** Activity **
Restate the material verbatim, every line included.

** Record extracts **

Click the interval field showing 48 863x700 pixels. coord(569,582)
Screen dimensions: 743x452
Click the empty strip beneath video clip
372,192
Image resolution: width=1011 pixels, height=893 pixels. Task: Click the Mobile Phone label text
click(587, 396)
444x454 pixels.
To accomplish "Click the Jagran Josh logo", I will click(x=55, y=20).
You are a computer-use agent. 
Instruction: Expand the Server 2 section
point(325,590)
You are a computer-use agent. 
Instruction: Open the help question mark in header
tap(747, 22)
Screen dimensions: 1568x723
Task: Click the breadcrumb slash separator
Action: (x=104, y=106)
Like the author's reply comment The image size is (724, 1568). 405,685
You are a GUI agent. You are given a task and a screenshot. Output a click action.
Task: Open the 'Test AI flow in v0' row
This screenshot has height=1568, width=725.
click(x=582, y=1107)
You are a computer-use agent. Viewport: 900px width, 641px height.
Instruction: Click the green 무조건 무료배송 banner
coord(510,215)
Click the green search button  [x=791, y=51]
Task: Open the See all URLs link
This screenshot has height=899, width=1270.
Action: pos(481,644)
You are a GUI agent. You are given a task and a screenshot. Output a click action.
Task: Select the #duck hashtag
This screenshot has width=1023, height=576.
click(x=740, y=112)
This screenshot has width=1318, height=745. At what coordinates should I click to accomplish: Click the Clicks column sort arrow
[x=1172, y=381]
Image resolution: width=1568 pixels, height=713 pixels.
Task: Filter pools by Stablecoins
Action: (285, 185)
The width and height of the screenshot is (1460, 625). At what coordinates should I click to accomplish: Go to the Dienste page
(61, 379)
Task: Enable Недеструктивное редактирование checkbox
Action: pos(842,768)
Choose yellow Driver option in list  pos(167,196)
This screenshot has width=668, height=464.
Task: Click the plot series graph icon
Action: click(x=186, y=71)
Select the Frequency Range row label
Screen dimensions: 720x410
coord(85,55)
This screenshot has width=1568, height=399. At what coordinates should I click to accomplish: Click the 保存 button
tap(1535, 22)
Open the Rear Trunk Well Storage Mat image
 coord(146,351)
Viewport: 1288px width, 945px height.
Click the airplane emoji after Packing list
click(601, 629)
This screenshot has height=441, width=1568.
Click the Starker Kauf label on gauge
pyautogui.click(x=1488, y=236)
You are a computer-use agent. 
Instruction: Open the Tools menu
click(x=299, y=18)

** Answer space **
Click the interval field showing 48 863x700 pixels. coord(569,582)
Screen dimensions: 743x452
Click the empty strip beneath video clip
372,192
Image resolution: width=1011 pixels, height=893 pixels. Task: Click the Mobile Phone label text
click(587, 396)
444x454 pixels.
To accomplish "Click the Jagran Josh logo", I will click(x=55, y=20).
You are a computer-use agent. 
Instruction: Expand the Server 2 section
point(325,590)
You are a computer-use agent. 
Instruction: Open the help question mark in header
tap(747, 22)
Screen dimensions: 1568x723
Task: Click the breadcrumb slash separator
Action: (x=104, y=106)
Like the author's reply comment The image size is (724, 1568). 405,685
You are a GUI agent. You are given a task and a screenshot. Output a click action.
Task: Open the 'Test AI flow in v0' row
This screenshot has height=1568, width=725.
click(x=582, y=1107)
You are a computer-use agent. Viewport: 900px width, 641px height.
Instruction: Click the green 무조건 무료배송 banner
coord(510,215)
Click the green search button  [x=791, y=51]
Task: Open the See all URLs link
This screenshot has height=899, width=1270.
Action: pos(481,644)
You are a GUI agent. You are given a task and a screenshot. Output a click action.
Task: Select the #duck hashtag
This screenshot has width=1023, height=576.
click(x=740, y=112)
This screenshot has width=1318, height=745. At what coordinates should I click to accomplish: Click the Clicks column sort arrow
[x=1172, y=381]
Image resolution: width=1568 pixels, height=713 pixels.
Task: Filter pools by Stablecoins
Action: (285, 185)
The width and height of the screenshot is (1460, 625). At what coordinates should I click to accomplish: Go to the Dienste page
(61, 379)
Task: Enable Недеструктивное редактирование checkbox
Action: pos(842,768)
Choose yellow Driver option in list  pos(167,196)
This screenshot has width=668, height=464.
Task: Click the plot series graph icon
Action: click(x=186, y=71)
Select the Frequency Range row label
Screen dimensions: 720x410
coord(85,55)
This screenshot has width=1568, height=399. At what coordinates should I click to accomplish: Click the 保存 button
tap(1535, 22)
Open the Rear Trunk Well Storage Mat image
 coord(146,351)
Viewport: 1288px width, 945px height.
Click the airplane emoji after Packing list
click(601, 629)
This screenshot has height=441, width=1568.
Click the Starker Kauf label on gauge
pyautogui.click(x=1488, y=236)
You are a computer-use agent. 
Instruction: Open the Tools menu
click(x=299, y=18)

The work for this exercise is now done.